Journal cover Journal topic
Hydrology and Earth System Sciences An interactive open-access journal of the European Geosciences Union
doi:10.5194/hess-2017-152
© Author(s) 2017. This work is distributed
under the Creative Commons Attribution 3.0 License.
Research article
22 Mar 2017
Review status
This discussion paper is under review for the journal Hydrology and Earth System Sciences (HESS).
Use of GNSS SNR data to retrieve soil moisture and vegetation variables over a wheat crop
Sibo Zhang1,2, Nicolas Roussel3, Karen Boniface2,3,4,a, Minh Cuong Ha3, Frédéric Frappart5, José Darrozes3, Frédéric Baup4, and Jean-Christophe Calvet1 1CNRM – UMR3589 (Météo-France, CNRS), Toulouse, France
2Fondation STAE, Toulouse, France
3GET (UMR5563 CNRS/Université Paul Sabatier, UR254 IRD), Toulouse, France
4CESBIO, Université de Toulouse, CNES/CNRS/IRD/UPS, Toulouse, France
5LEGOS – UMR566 (CNES, CNRS, IRD, UPS), Toulouse, France
anow at: Joint Research Centre / European Commission, Ispra, Italy
Abstract. This work aims to estimate soil moisture and vegetation characteristics from Global Navigation Satellite System (GNSS) Signal to Noise Ratio (SNR) data using direct and reflected signals by the land surface surrounding a ground-based antenna. Observations are collected over a rainfed wheat field in southwestern France. The retrievals are compared with two independent reference datasets: in situ observations of soil moisture and vegetation height, and numerical simulations from the ISBA (Interactions between Soil, Biosphere and Atmosphere) land surface model. Results show that changes in soil moisture mainly affect the multipath phase of the SNR data (assuming the relative antenna height is constant) with little change in the dominant period of the SNR data. Changes in vegetation height are more likely to modulate the SNR dominant period derived from a wavelet analysis. Surface volumetric soil moisture can be estimated (R2 = 0.73, RMSE = 0.014 m3 m−3) when the wheat is smaller than 20 cm. The quality of the estimates markedly decreases when the vegetation height increases. This is because the GNSS signal is less affected by the soil contribution. A wavelet analysis provides an accurate estimation of the wheat crop height (R2 = 0.98, RMSE = 6.2 cm). The latter correlates with modeled above-ground biomass of the wheat from stem elongation to ripening. It is found that the vegetation retrievals are sensitive to changes in plant height of at least one wavelength. A simple smoothing of the retrieved plant height allows an excellent matching to in situ observations, and to modeled above-ground biomass.
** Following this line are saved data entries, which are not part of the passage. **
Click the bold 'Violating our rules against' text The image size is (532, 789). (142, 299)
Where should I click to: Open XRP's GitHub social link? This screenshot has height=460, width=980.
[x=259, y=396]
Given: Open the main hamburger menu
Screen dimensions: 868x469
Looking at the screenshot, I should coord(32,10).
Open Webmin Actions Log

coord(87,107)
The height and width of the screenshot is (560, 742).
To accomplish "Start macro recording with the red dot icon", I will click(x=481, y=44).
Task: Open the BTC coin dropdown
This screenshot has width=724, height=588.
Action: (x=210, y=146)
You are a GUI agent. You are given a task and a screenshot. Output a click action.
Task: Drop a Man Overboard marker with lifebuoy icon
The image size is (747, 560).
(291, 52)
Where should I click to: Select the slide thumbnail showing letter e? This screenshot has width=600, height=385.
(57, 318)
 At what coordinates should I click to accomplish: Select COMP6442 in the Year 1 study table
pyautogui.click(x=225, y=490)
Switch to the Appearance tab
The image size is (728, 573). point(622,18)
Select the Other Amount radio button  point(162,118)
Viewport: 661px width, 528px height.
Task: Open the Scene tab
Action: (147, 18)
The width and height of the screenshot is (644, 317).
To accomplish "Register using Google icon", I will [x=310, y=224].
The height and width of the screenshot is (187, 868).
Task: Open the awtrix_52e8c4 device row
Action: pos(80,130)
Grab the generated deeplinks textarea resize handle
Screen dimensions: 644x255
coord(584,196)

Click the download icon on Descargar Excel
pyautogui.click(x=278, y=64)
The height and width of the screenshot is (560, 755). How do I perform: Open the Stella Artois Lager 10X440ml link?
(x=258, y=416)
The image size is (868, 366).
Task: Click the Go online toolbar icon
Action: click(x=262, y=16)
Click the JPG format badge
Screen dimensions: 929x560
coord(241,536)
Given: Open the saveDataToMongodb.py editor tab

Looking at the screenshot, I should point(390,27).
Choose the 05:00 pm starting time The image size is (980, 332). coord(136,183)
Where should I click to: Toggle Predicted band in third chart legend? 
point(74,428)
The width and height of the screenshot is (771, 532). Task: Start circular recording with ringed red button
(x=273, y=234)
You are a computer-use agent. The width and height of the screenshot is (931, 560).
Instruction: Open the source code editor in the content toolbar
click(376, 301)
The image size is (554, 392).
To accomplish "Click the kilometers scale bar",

Citation: Zhang, S., Roussel, N., Boniface, K., Ha, M. C., Frappart, F., Darrozes, J., Baup, F., and Calvet, J.-C.: Use of GNSS SNR data to retrieve soil moisture and vegetation variables over a wheat crop, Hydrol. Earth Syst. Sci. Discuss., doi:10.5194/hess-2017-152, in review, 2017.
Sibo Zhang et al.
Sibo Zhang et al.
Sibo Zhang et al.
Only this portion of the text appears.